• _WHAT YOU ARE ASKED TO DO_
Reproduce, exactly and in full, the lines from the one with "Where should I click to: Tap" through the one with "You are a GUI" in the data below; drop pictures.
----------
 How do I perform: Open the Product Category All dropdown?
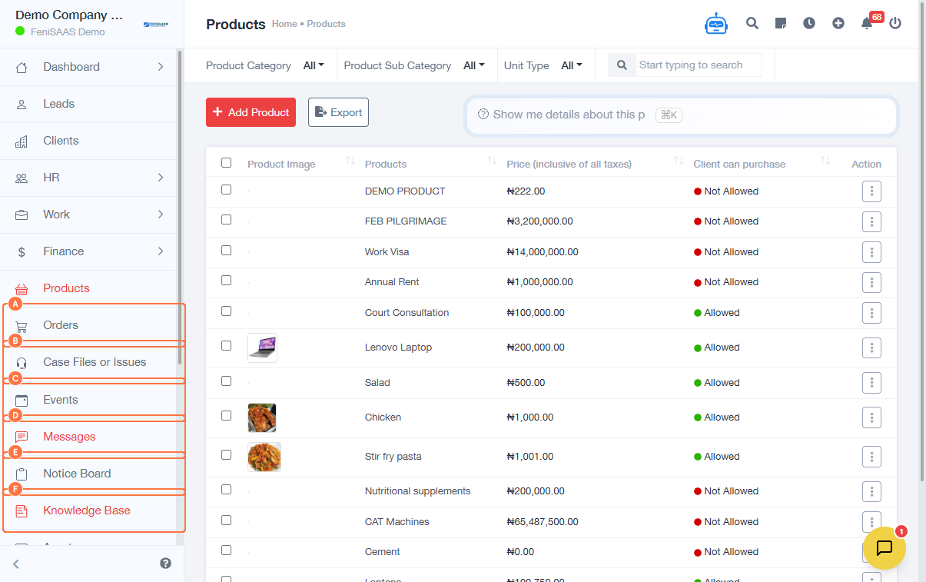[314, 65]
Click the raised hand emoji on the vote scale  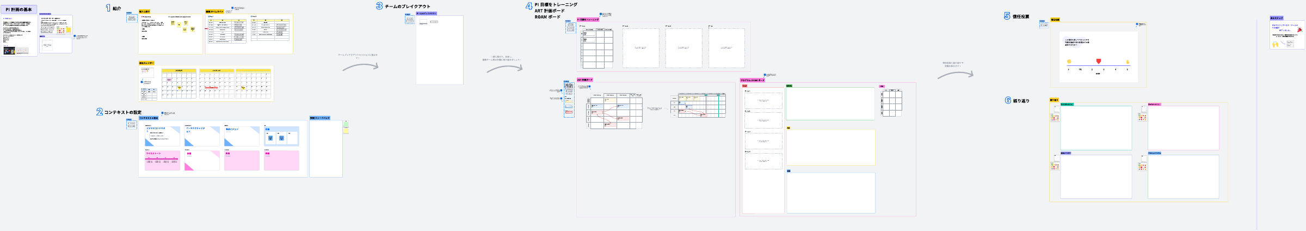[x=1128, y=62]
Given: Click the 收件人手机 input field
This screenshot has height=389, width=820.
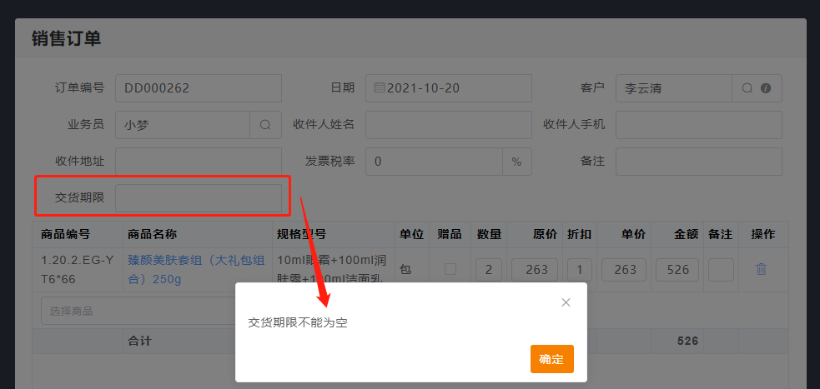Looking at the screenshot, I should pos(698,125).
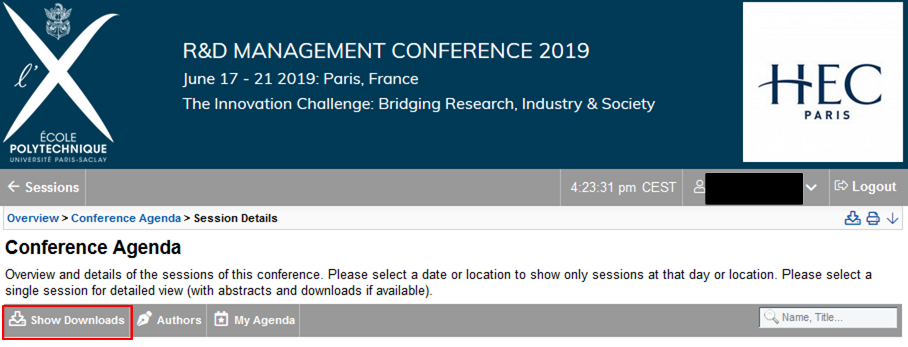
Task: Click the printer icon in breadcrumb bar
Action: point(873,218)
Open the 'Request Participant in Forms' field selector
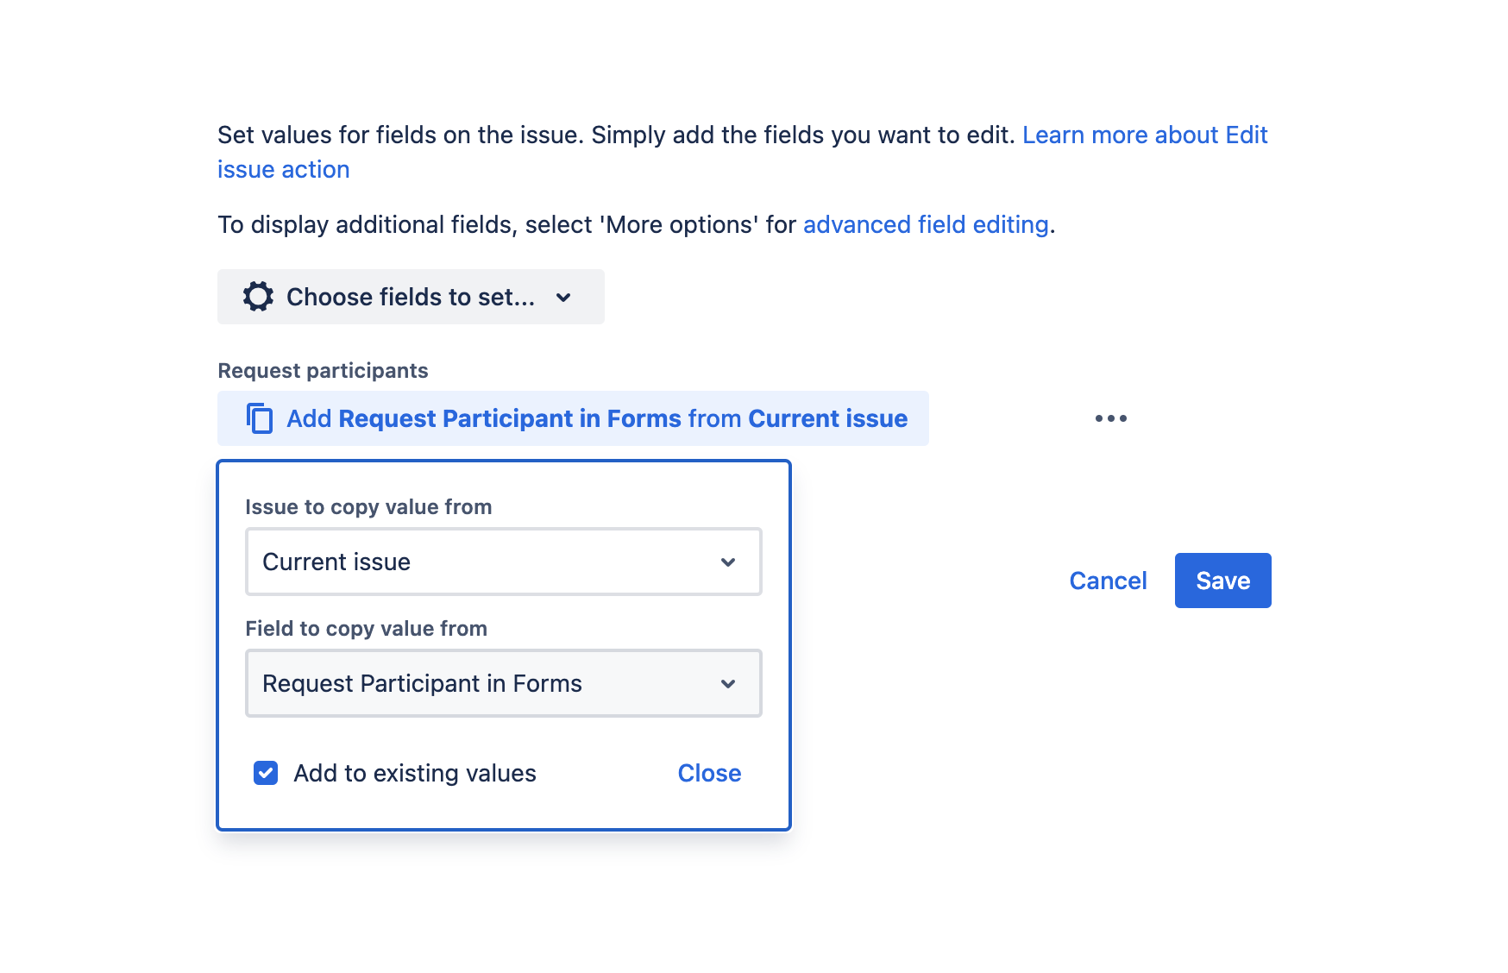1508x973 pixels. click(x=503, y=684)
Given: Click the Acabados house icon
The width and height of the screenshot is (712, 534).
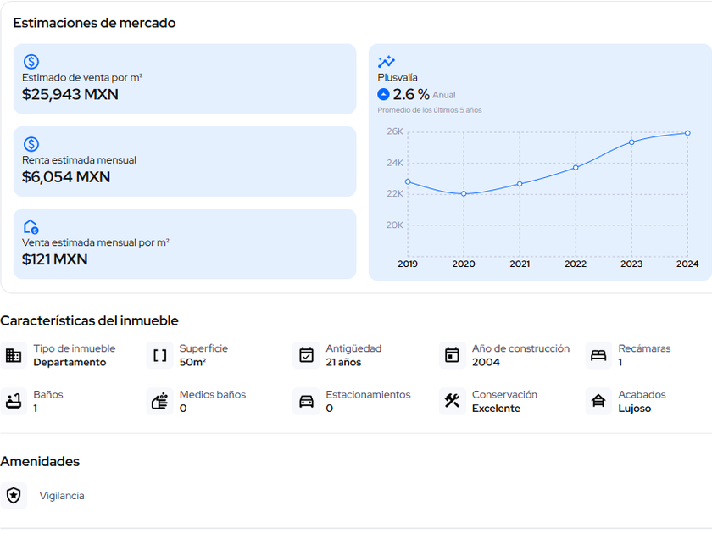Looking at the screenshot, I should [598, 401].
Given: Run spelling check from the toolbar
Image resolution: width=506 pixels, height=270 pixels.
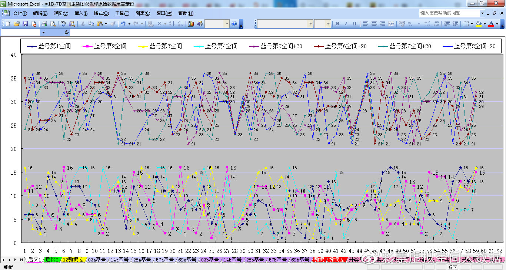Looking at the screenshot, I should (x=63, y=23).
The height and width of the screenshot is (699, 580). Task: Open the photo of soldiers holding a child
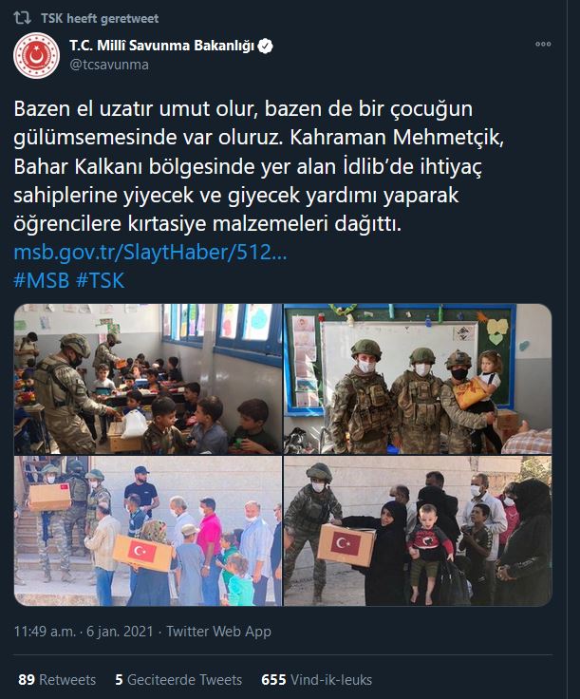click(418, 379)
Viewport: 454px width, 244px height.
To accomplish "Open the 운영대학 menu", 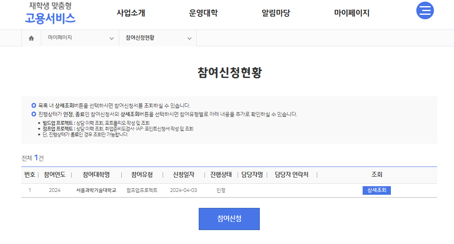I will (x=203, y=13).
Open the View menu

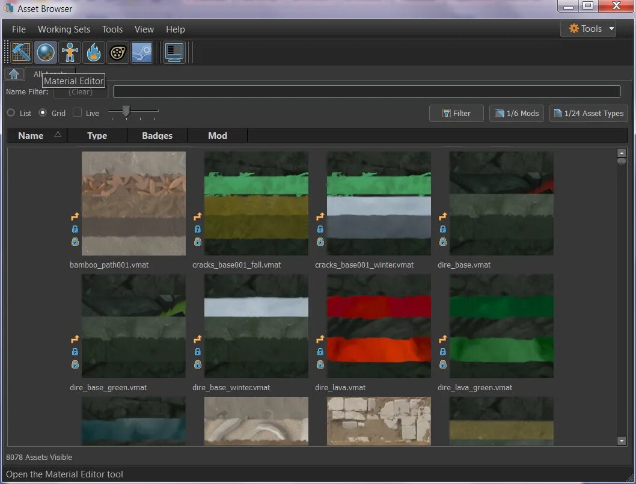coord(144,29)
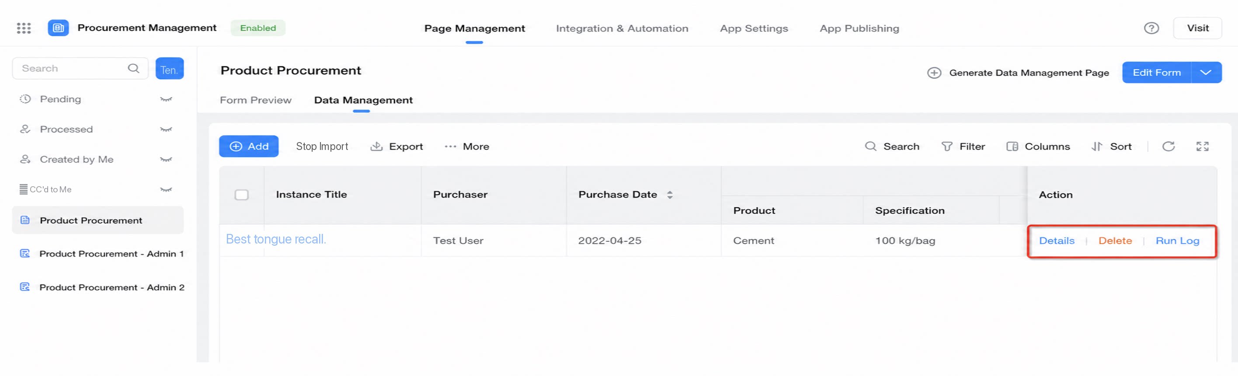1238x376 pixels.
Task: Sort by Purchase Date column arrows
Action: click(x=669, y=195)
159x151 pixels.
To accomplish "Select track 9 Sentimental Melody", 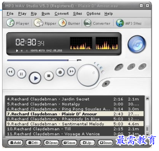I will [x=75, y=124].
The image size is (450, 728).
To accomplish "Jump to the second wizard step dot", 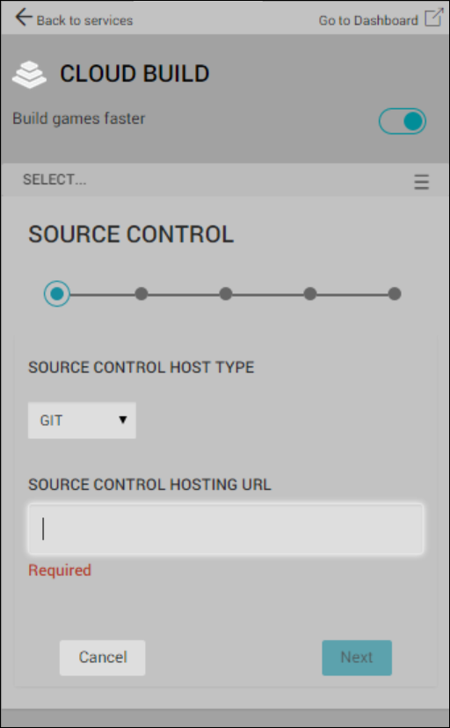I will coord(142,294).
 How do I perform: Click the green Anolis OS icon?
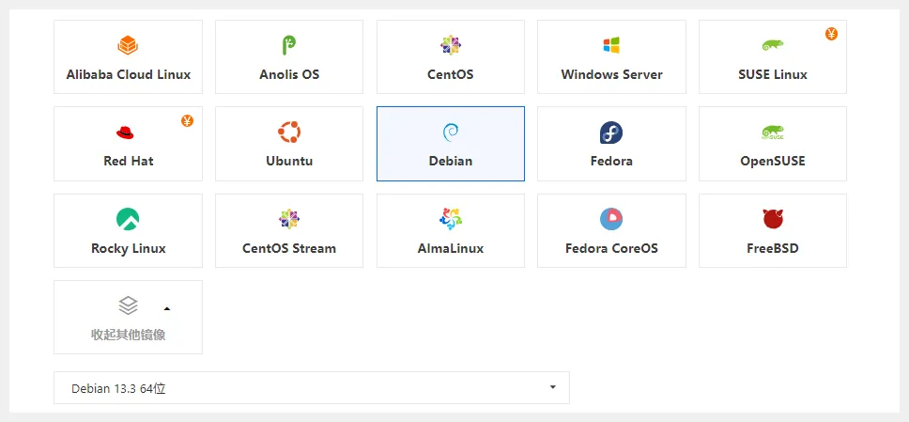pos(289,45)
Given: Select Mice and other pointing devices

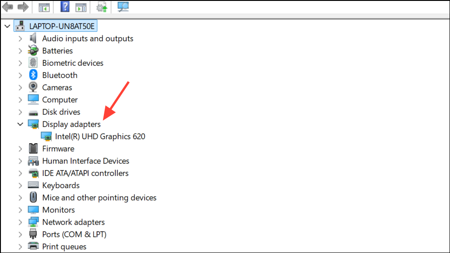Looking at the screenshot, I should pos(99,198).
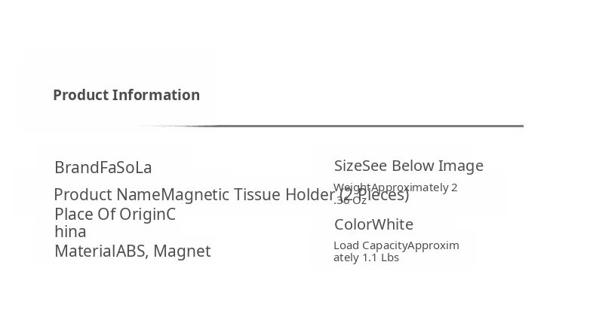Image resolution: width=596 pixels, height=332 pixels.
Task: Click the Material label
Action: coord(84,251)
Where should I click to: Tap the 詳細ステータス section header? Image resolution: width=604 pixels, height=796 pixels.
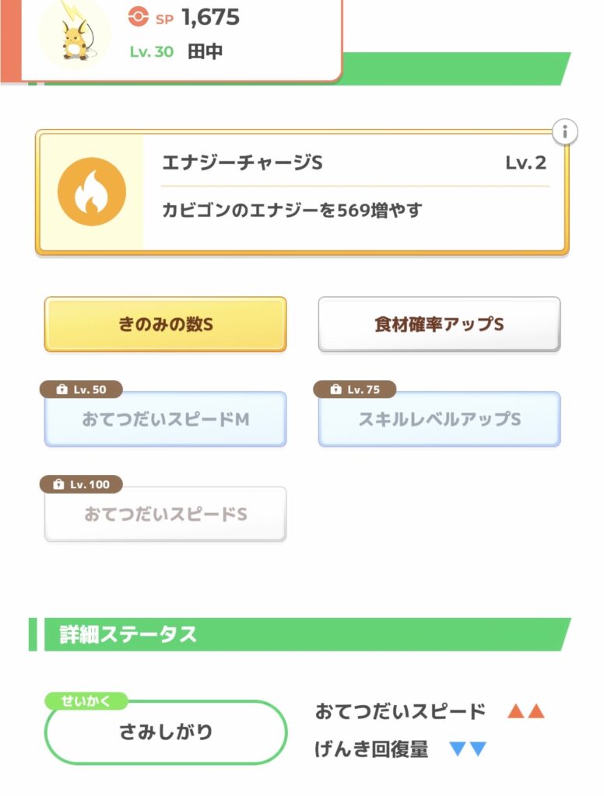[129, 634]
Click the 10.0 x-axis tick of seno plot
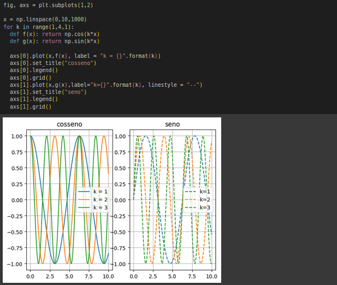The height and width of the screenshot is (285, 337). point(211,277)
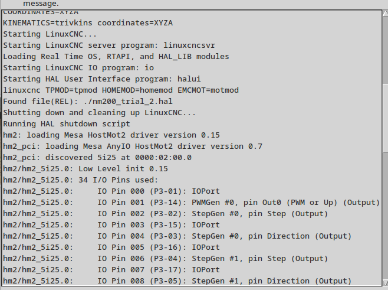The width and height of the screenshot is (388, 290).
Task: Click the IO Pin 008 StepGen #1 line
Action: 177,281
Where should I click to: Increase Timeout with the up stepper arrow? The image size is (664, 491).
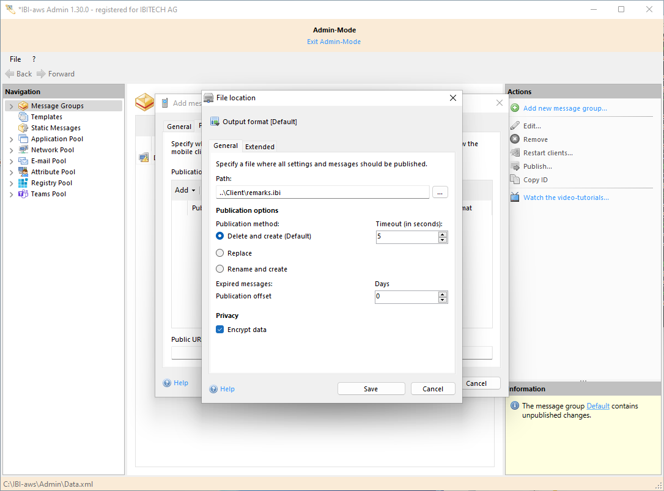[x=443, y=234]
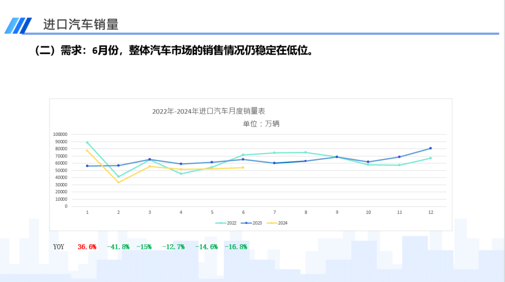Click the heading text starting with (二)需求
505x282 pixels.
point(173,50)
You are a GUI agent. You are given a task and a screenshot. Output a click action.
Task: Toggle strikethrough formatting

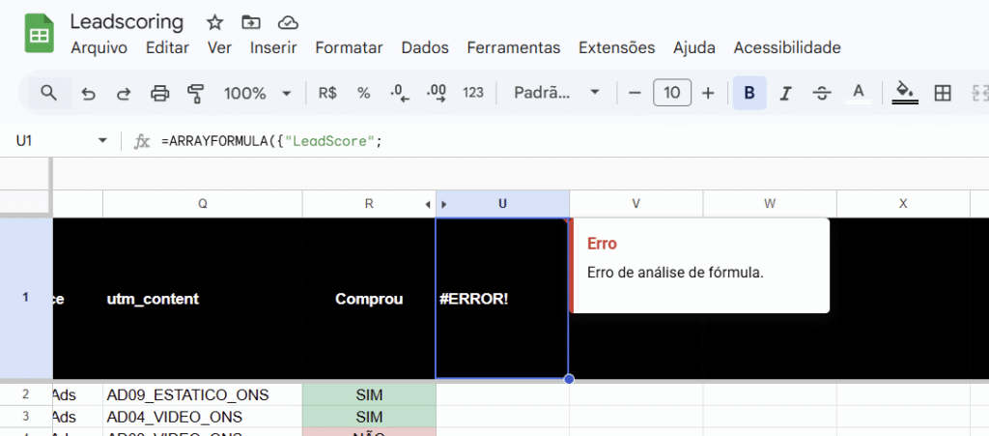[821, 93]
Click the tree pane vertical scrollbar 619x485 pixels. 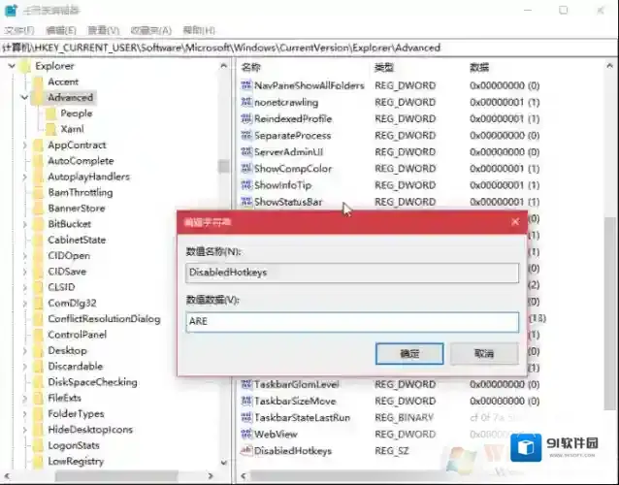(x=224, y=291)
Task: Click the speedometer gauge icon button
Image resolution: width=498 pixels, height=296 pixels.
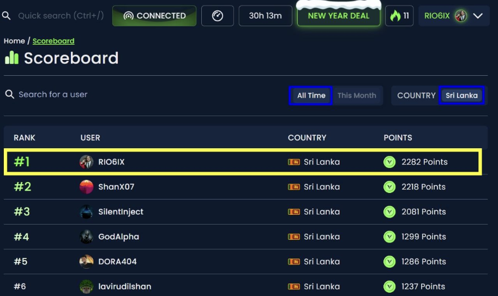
----------
• _YOUR SOLUTION_
Where should I click to: Tap the 詳細ステータス section header? Image resolution: width=604 pixels, height=796 pixels.
[129, 634]
Click the 10.0 x-axis tick of seno plot
The height and width of the screenshot is (285, 337). point(211,277)
The width and height of the screenshot is (388, 290).
Task: Click the IO Pin 008 StepGen #1 line
Action: 177,281
Where should I click to: Increase Timeout with the up stepper arrow? The image size is (664, 491).
[x=443, y=234]
Click the heading text starting with (二)需求
505x282 pixels.
point(173,50)
You are a GUI agent. You are given a task and a screenshot. Output a click action.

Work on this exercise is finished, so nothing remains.